Records contained in a dataset:
[Start of Attachment]
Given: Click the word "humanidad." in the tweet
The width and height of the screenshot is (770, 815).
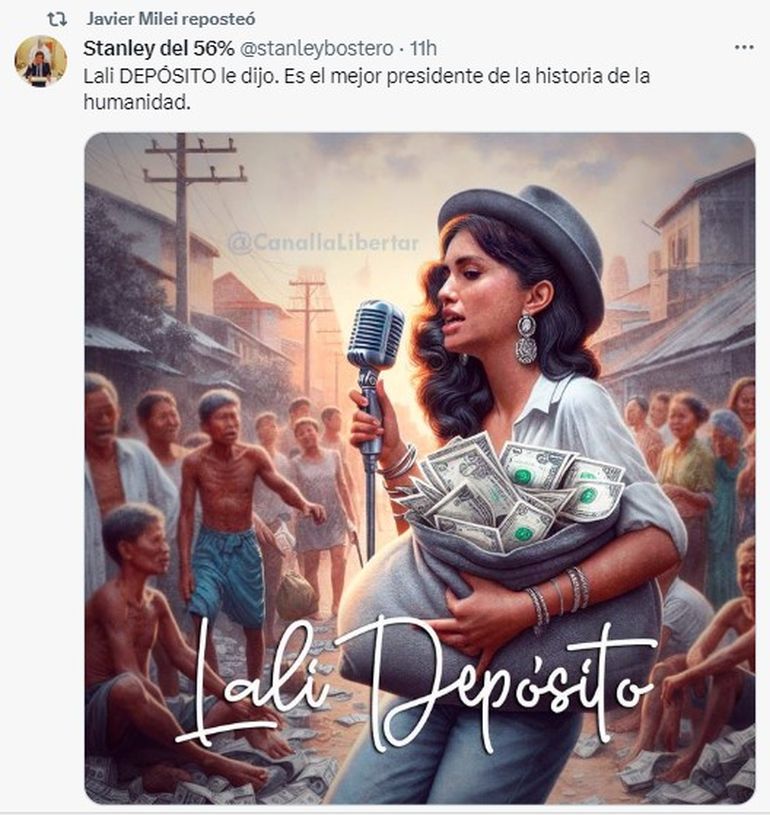Looking at the screenshot, I should pos(137,102).
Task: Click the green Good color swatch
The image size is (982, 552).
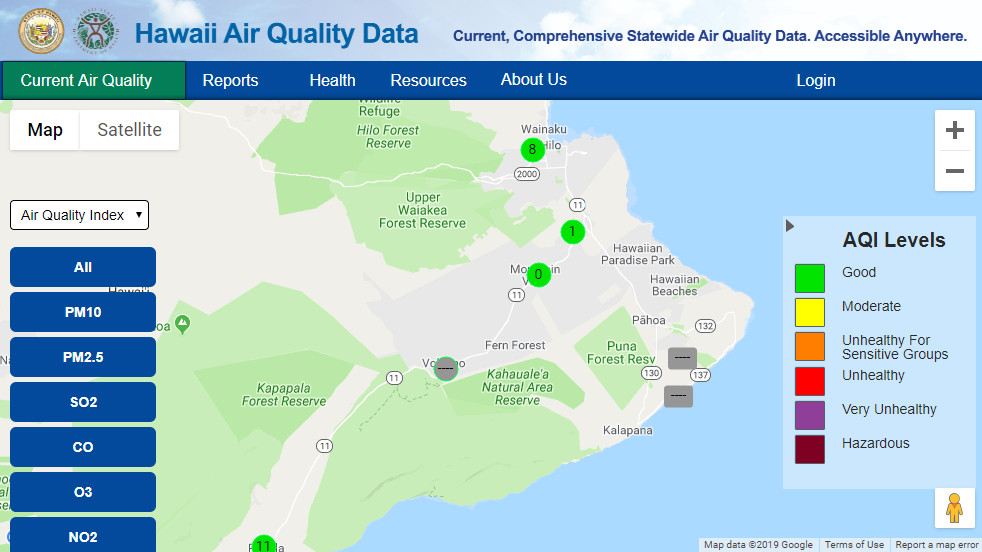Action: [809, 278]
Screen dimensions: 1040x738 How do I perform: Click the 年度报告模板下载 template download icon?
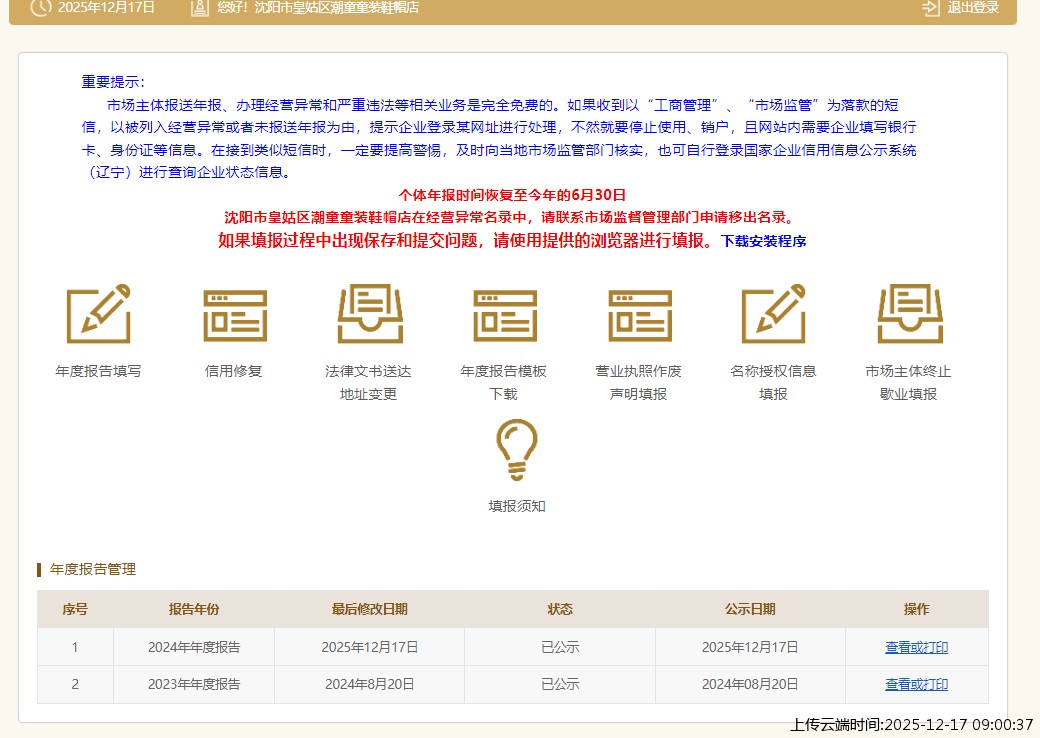click(x=504, y=314)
[End of Attachment]
■ TASK TO CARRY OUT
Each record must be repeated verbatim, and no picture may appear in the copy.

■ EXERCISE RESULT
Given: Click the word "humanidad." in the tweet
The width and height of the screenshot is (770, 815).
Looking at the screenshot, I should pos(137,102).
Task: Click the green Good color swatch
The image size is (982, 552).
Action: [809, 278]
Screen dimensions: 1040x738 How do I perform: Click the 年度报告模板下载 template download icon?
click(x=504, y=314)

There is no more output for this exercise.